PEOPLExpress had some hiccups during its first couple of months of service, as a lack of spare planes and spare crews meant that any mishap could cause spiraling delays and cancellations. Still, its load factor for the first full month of service beat expectations at 56%. (That's well below the industry average, but fairly good considering that PEOPLExpress only started selling tickets a few weeks before its first flight.)

Everything unravels
In late September, PEOPLExpress abruptly announced that it was suspending all flights immediately. Due to an accident in which a vendor truck damaged a plane, the carrier was down to one aircraft, making it impossible to maintain its schedule. Vision Airlines -- the charter carrier that actually operated the PEOPLExpress flights -- did not make any spare planes available.

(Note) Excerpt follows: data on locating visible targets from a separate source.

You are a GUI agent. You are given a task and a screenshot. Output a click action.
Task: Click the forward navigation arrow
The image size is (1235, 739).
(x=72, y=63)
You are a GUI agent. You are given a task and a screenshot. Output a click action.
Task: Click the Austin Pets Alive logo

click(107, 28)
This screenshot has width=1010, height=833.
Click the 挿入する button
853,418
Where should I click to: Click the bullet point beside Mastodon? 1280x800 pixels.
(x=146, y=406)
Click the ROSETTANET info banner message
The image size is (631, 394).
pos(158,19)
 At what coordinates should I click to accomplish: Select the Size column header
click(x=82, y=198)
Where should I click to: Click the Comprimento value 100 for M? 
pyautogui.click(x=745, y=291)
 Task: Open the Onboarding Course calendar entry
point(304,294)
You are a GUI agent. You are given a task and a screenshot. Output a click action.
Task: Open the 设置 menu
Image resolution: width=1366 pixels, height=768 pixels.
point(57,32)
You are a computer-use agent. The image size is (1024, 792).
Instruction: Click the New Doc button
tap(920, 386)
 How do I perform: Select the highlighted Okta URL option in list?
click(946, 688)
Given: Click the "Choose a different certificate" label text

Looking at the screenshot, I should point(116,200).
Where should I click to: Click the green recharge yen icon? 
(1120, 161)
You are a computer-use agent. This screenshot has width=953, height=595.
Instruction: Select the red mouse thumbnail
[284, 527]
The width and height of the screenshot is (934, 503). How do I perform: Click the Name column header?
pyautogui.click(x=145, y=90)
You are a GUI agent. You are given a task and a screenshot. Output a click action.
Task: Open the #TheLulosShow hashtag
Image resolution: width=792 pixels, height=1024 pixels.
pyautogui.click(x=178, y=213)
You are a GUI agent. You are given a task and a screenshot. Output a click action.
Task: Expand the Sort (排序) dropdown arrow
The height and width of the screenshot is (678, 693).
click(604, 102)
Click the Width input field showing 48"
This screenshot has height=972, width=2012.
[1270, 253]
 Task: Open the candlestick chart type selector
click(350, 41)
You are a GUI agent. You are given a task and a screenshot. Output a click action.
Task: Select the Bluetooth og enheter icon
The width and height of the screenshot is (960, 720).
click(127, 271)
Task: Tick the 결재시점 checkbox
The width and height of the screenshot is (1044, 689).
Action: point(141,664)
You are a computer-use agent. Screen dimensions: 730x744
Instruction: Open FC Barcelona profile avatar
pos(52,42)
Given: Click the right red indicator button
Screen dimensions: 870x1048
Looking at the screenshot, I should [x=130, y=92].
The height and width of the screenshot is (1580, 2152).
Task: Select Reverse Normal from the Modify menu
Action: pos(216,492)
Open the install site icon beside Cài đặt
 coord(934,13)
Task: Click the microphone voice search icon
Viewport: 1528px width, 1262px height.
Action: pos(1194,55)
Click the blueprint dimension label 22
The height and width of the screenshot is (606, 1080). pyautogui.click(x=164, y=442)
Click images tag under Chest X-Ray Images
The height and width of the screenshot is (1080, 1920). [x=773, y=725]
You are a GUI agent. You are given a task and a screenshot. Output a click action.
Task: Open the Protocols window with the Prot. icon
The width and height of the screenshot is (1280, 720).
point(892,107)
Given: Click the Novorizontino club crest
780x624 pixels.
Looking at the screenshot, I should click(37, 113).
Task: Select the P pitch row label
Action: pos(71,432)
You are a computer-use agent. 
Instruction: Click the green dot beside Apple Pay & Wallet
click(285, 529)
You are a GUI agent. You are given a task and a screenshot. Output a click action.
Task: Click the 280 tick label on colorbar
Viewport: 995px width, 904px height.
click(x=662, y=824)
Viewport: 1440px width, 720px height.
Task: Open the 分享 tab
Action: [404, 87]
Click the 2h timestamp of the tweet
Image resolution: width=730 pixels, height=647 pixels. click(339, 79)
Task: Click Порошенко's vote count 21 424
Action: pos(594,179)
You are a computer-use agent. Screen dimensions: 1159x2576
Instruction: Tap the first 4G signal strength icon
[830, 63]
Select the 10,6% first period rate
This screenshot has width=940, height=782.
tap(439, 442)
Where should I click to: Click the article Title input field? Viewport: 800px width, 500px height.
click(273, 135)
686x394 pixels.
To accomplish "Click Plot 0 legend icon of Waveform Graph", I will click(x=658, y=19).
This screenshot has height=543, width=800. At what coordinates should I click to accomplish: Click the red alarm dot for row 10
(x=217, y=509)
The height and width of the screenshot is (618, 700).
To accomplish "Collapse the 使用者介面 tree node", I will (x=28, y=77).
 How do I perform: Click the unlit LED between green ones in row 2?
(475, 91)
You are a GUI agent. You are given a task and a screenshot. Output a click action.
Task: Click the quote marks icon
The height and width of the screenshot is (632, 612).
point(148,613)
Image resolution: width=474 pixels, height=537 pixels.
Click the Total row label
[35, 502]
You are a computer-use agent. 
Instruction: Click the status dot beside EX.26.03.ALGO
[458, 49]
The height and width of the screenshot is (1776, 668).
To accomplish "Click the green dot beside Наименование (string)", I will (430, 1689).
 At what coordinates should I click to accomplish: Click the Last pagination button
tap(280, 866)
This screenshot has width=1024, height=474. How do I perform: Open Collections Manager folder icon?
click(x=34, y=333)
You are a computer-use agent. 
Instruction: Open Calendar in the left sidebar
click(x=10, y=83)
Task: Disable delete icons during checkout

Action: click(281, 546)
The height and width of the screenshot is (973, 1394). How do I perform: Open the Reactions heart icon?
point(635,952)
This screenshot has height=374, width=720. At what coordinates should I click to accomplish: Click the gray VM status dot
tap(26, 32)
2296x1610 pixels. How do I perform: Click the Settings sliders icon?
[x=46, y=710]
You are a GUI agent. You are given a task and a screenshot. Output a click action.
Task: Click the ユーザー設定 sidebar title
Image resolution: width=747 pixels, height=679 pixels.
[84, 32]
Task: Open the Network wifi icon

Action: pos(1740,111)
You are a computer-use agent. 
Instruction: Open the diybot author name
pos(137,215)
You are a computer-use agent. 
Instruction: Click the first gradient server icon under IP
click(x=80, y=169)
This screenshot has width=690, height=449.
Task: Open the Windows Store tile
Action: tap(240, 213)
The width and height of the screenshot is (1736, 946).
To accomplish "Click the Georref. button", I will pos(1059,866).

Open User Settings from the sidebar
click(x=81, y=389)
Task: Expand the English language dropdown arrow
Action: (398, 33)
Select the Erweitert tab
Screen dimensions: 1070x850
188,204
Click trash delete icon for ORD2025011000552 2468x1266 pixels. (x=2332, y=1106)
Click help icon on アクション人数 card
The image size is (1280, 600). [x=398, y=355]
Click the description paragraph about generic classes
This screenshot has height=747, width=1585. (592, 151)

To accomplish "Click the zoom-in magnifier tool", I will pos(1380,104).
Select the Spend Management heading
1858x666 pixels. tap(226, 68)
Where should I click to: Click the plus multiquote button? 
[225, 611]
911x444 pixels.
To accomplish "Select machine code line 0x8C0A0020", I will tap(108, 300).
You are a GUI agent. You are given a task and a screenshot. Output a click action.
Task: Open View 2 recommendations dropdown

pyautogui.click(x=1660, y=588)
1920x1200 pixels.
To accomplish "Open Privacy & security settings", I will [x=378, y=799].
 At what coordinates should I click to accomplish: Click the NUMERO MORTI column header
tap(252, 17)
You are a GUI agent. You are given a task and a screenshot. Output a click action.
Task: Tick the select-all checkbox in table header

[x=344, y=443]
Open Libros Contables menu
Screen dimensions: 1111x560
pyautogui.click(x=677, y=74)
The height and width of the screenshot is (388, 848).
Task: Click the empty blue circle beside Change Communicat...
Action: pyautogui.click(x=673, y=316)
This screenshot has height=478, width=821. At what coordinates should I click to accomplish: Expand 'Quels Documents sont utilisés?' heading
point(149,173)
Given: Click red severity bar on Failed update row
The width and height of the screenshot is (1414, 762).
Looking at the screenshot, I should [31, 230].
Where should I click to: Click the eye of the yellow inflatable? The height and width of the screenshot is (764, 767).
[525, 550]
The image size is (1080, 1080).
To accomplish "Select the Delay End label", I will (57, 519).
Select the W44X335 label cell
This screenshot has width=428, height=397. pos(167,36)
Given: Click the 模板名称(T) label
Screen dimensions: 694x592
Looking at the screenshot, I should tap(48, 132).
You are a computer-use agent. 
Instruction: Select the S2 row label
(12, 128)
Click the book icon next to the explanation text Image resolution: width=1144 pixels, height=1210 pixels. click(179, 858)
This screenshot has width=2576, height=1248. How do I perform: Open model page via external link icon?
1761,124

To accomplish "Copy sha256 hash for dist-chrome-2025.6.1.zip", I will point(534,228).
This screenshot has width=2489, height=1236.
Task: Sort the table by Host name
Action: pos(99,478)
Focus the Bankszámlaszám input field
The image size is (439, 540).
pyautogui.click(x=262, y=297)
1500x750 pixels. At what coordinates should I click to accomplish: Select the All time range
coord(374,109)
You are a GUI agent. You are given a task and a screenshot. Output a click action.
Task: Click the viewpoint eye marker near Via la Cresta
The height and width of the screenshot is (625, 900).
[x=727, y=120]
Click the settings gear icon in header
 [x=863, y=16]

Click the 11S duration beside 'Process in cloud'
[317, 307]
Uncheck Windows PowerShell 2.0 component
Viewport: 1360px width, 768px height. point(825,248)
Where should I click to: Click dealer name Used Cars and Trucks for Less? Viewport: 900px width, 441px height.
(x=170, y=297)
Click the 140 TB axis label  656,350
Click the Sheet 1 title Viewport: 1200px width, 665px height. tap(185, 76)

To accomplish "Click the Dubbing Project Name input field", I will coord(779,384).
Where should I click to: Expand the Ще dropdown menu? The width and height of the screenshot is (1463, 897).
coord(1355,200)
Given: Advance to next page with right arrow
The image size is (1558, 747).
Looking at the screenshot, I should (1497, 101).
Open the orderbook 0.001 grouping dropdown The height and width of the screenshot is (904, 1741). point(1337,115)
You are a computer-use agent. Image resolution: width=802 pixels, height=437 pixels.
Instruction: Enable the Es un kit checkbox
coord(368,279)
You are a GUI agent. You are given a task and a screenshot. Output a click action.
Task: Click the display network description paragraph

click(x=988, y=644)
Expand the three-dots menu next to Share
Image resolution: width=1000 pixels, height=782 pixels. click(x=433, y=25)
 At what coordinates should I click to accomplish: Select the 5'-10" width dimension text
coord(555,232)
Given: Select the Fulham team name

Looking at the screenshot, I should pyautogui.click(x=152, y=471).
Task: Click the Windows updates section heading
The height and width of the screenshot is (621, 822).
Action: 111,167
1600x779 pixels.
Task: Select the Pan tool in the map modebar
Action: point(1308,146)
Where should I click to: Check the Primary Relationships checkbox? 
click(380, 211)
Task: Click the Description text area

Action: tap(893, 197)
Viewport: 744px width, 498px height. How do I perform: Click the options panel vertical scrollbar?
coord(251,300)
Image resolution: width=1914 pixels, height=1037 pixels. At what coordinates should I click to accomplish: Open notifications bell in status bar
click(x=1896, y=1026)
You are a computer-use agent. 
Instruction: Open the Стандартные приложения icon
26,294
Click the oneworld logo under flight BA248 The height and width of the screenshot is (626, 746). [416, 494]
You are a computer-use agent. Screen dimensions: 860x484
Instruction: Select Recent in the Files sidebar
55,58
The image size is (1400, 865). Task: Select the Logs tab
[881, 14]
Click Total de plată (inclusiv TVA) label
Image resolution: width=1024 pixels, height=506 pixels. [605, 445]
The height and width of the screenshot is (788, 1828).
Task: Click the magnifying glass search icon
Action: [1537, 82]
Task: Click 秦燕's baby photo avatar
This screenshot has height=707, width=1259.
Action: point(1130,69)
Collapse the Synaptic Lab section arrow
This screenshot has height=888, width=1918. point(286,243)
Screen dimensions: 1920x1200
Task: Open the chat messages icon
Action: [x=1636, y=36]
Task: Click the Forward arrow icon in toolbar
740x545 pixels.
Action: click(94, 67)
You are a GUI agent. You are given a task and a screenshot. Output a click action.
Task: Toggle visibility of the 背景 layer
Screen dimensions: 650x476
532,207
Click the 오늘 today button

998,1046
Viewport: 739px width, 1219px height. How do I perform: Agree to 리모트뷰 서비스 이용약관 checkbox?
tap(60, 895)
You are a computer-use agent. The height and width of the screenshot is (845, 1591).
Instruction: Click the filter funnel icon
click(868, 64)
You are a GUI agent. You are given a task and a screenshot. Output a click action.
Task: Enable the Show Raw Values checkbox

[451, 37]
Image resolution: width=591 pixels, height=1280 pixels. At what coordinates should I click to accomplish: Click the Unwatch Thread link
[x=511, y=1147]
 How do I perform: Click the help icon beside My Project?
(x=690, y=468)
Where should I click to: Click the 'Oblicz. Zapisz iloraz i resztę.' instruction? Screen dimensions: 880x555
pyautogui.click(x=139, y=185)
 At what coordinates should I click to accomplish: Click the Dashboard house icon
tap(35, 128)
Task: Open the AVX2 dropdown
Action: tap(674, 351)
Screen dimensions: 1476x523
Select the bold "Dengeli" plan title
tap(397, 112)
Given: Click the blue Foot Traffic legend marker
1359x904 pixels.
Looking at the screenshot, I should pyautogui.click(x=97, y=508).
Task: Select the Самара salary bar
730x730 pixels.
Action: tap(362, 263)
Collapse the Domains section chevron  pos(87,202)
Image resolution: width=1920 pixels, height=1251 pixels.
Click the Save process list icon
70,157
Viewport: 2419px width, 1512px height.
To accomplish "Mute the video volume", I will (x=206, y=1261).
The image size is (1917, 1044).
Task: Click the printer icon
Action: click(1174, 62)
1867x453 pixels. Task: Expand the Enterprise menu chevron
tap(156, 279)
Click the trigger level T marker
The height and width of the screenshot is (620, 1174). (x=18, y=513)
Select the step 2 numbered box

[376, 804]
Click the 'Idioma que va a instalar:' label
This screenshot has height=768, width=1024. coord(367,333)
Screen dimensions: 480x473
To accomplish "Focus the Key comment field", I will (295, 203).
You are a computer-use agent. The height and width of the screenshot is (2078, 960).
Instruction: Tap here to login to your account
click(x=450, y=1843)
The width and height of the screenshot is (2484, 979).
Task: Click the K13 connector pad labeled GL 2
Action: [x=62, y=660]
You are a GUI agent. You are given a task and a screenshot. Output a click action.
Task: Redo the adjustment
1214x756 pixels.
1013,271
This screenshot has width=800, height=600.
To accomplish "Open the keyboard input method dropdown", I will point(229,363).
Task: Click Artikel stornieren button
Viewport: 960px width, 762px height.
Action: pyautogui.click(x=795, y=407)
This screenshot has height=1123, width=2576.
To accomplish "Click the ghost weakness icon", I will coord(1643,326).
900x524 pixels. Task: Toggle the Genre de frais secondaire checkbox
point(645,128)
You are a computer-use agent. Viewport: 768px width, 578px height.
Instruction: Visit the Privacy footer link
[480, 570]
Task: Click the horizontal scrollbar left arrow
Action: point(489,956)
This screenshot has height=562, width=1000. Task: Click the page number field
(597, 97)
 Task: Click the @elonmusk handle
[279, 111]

When the announcement was made, PEOPLExpress stated that it planned to relaunch service on or around Oct. 16. However, the company ultimately determined that restarting service with only the two Vision Airlines planes would create an unacceptable risk of further service interruptions.

Accordingly, on Oct. 9, PEOPLExpress announced its intention to use planes from multiple charter operators going forward. Unfortunately, operating this type of business requires a different type of certificate from the Department of Transportation. This has delayed PEOPLExpress' relaunch attempt indefinitely.

Adding insult to injury
The situation has continued to go downhill in the last few months. A few days after PEOPLExpress first suspended service, the local government threatened to claw back grants that subsidized the carrier's initial flights.

In November, PEOPLExpress was booted from the airport terminal due to its failure to remit about $100,000 in passenger facility charges that it collected on the airport's behalf. It was told that it would need to pay those fees in order to begin using the terminal again.

As of mid-November, the company was planning to relaunch service in March, with ticket sales restarting in January. However, January has come and gone without an official announcement to that effect. In the meantime, the airport commission in Newport News has evicted PEOPLExpress from the offices it had been using rent-free.

Is this it?
There are two big sticking points preventing PEOPLExpress from making a comeback. First, the company is at the mercy of regulators. It initially decided to charter other airlines' planes due to the difficulty of getting a new FAA operating certificate. It still needs the federal government to approve its new plan of using planes from multiple charter carriers going forward.

Second, PEOPLExpress has been chronically underfunded. Its inability to keep flights going is probably scaring away potential investors, while its lack of money could complicate its efforts to get the regulatory approvals that it needs.

Ironically, the environment for an airline start-up today is pretty close to ideal. U.S. airlines earned record profits in 2014, and jet fuel prices have dropped by about 40% in the past few months, making it economical to fly cheap (but less fuel-efficient) used aircraft.

It would be a shame if PEOPLExpress can't get back in the air this year. Plenty of travelers would be delighted to try a new low-fare airline, as established carriers have been fighting hard to keep the savings from lower fuel prices rather than passing it on to customers. However, PEOPLExpress has dug itself a pretty deep hole that it may never be able to escape.